=== What you will do ===
Convert the lines below into a Markdown table with two columns, Row and Line, numbering each line and leaving out any blank lines.

━━━ Data section ━━━

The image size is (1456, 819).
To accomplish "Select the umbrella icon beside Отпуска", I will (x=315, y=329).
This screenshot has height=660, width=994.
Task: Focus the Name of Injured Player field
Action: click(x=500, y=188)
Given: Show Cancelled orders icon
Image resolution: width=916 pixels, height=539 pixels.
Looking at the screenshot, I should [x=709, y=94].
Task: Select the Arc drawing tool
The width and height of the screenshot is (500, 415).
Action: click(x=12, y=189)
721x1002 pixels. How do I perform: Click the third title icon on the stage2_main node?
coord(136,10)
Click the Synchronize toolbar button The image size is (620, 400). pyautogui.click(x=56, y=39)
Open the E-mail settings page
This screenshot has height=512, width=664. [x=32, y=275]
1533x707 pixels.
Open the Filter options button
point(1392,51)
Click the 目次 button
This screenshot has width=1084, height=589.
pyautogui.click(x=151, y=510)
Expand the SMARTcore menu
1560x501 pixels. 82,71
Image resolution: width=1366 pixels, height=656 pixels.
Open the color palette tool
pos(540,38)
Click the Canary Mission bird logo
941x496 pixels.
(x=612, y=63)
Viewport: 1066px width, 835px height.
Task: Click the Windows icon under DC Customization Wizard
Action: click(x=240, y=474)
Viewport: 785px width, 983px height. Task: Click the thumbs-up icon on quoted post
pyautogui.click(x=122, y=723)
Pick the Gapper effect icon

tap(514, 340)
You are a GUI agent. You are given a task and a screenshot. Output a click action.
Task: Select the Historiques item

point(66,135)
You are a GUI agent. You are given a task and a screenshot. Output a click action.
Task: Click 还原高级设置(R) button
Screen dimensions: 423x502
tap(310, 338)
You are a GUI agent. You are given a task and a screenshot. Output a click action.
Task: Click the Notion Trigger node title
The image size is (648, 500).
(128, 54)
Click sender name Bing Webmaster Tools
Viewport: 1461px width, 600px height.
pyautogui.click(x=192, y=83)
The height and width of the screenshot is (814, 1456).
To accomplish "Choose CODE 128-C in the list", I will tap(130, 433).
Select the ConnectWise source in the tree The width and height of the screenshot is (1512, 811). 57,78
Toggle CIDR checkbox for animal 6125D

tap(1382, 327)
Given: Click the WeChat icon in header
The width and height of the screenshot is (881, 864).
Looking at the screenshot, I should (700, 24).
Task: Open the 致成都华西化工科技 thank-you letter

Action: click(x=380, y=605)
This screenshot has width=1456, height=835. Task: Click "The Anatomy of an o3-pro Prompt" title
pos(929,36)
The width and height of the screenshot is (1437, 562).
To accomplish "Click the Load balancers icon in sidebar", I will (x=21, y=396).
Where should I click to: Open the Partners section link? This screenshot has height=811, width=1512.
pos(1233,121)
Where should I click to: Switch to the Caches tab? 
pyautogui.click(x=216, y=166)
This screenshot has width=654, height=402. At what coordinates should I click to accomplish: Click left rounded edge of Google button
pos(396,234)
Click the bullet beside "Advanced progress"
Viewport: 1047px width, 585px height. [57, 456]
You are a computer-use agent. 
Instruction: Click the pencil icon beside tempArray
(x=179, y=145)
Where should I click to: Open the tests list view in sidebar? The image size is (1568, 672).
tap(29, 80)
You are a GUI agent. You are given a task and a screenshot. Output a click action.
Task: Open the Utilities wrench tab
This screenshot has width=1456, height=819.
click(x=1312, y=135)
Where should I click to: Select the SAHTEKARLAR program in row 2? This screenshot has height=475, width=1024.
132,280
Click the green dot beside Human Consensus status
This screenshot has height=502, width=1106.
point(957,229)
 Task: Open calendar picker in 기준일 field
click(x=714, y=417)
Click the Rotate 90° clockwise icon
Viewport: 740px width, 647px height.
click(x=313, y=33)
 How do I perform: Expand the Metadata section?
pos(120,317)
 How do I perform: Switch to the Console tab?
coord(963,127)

━━━

=== Final result ===
| Row | Line |
|---|---|
| 1 | The image size is (1456, 819). |
| 2 | To accomplish "Select the umbrella icon beside Отпуска", I will (x=315, y=329). |
| 3 | This screenshot has height=660, width=994. |
| 4 | Task: Focus the Name of Injured Player field |
| 5 | Action: click(x=500, y=188) |
| 6 | Given: Show Cancelled orders icon |
| 7 | Image resolution: width=916 pixels, height=539 pixels. |
| 8 | Looking at the screenshot, I should [x=709, y=94]. |
| 9 | Task: Select the Arc drawing tool |
| 10 | The width and height of the screenshot is (500, 415). |
| 11 | Action: click(x=12, y=189) |
| 12 | 721x1002 pixels. How do I perform: Click the third title icon on the stage2_main node? |
| 13 | coord(136,10) |
| 14 | Click the Synchronize toolbar button The image size is (620, 400). pyautogui.click(x=56, y=39) |
| 15 | Open the E-mail settings page |
| 16 | This screenshot has height=512, width=664. [x=32, y=275] |
| 17 | 1533x707 pixels. |
| 18 | Open the Filter options button |
| 19 | point(1392,51) |
| 20 | Click the 目次 button |
| 21 | This screenshot has width=1084, height=589. |
| 22 | pyautogui.click(x=151, y=510) |
| 23 | Expand the SMARTcore menu |
| 24 | 1560x501 pixels. 82,71 |
| 25 | Image resolution: width=1366 pixels, height=656 pixels. |
| 26 | Open the color palette tool |
| 27 | pos(540,38) |
| 28 | Click the Canary Mission bird logo |
| 29 | 941x496 pixels. |
| 30 | (x=612, y=63) |
| 31 | Viewport: 1066px width, 835px height. |
| 32 | Task: Click the Windows icon under DC Customization Wizard |
| 33 | Action: click(x=240, y=474) |
| 34 | Viewport: 785px width, 983px height. Task: Click the thumbs-up icon on quoted post |
| 35 | pyautogui.click(x=122, y=723) |
| 36 | Pick the Gapper effect icon |
| 37 | tap(514, 340) |
| 38 | You are a GUI agent. You are given a task and a screenshot. Output a click action. |
| 39 | Task: Select the Historiques item |
| 40 | point(66,135) |
| 41 | You are a GUI agent. You are given a task and a screenshot. Output a click action. |
| 42 | Task: Click 还原高级设置(R) button |
| 43 | Screen dimensions: 423x502 |
| 44 | tap(310, 338) |
| 45 | You are a GUI agent. You are given a task and a screenshot. Output a click action. |
| 46 | Task: Click the Notion Trigger node title |
| 47 | The image size is (648, 500). |
| 48 | (128, 54) |
| 49 | Click sender name Bing Webmaster Tools |
| 50 | Viewport: 1461px width, 600px height. |
| 51 | pyautogui.click(x=192, y=83) |
| 52 | The height and width of the screenshot is (814, 1456). |
| 53 | To accomplish "Choose CODE 128-C in the list", I will tap(130, 433). |
| 54 | Select the ConnectWise source in the tree The width and height of the screenshot is (1512, 811). 57,78 |
| 55 | Toggle CIDR checkbox for animal 6125D |
| 56 | tap(1382, 327) |
| 57 | Given: Click the WeChat icon in header |
| 58 | The width and height of the screenshot is (881, 864). |
| 59 | Looking at the screenshot, I should (700, 24). |
| 60 | Task: Open the 致成都华西化工科技 thank-you letter |
| 61 | Action: click(x=380, y=605) |
| 62 | This screenshot has width=1456, height=835. Task: Click "The Anatomy of an o3-pro Prompt" title |
| 63 | pos(929,36) |
| 64 | The width and height of the screenshot is (1437, 562). |
| 65 | To accomplish "Click the Load balancers icon in sidebar", I will (x=21, y=396). |
| 66 | Where should I click to: Open the Partners section link? This screenshot has height=811, width=1512. |
| 67 | pos(1233,121) |
| 68 | Where should I click to: Switch to the Caches tab?  |
| 69 | pyautogui.click(x=216, y=166) |
| 70 | This screenshot has width=654, height=402. At what coordinates should I click to accomplish: Click left rounded edge of Google button |
| 71 | pos(396,234) |
| 72 | Click the bullet beside "Advanced progress" |
| 73 | Viewport: 1047px width, 585px height. [57, 456] |
| 74 | You are a computer-use agent.  |
| 75 | Instruction: Click the pencil icon beside tempArray |
| 76 | (x=179, y=145) |
| 77 | Where should I click to: Open the tests list view in sidebar? The image size is (1568, 672). |
| 78 | tap(29, 80) |
| 79 | You are a GUI agent. You are given a task and a screenshot. Output a click action. |
| 80 | Task: Open the Utilities wrench tab |
| 81 | This screenshot has width=1456, height=819. |
| 82 | click(x=1312, y=135) |
| 83 | Where should I click to: Select the SAHTEKARLAR program in row 2? This screenshot has height=475, width=1024. |
| 84 | 132,280 |
| 85 | Click the green dot beside Human Consensus status |
| 86 | This screenshot has height=502, width=1106. |
| 87 | point(957,229) |
| 88 |  Task: Open calendar picker in 기준일 field |
| 89 | click(x=714, y=417) |
| 90 | Click the Rotate 90° clockwise icon |
| 91 | Viewport: 740px width, 647px height. |
| 92 | click(x=313, y=33) |
| 93 |  How do I perform: Expand the Metadata section? |
| 94 | pos(120,317) |
| 95 |  How do I perform: Switch to the Console tab? |
| 96 | coord(963,127) |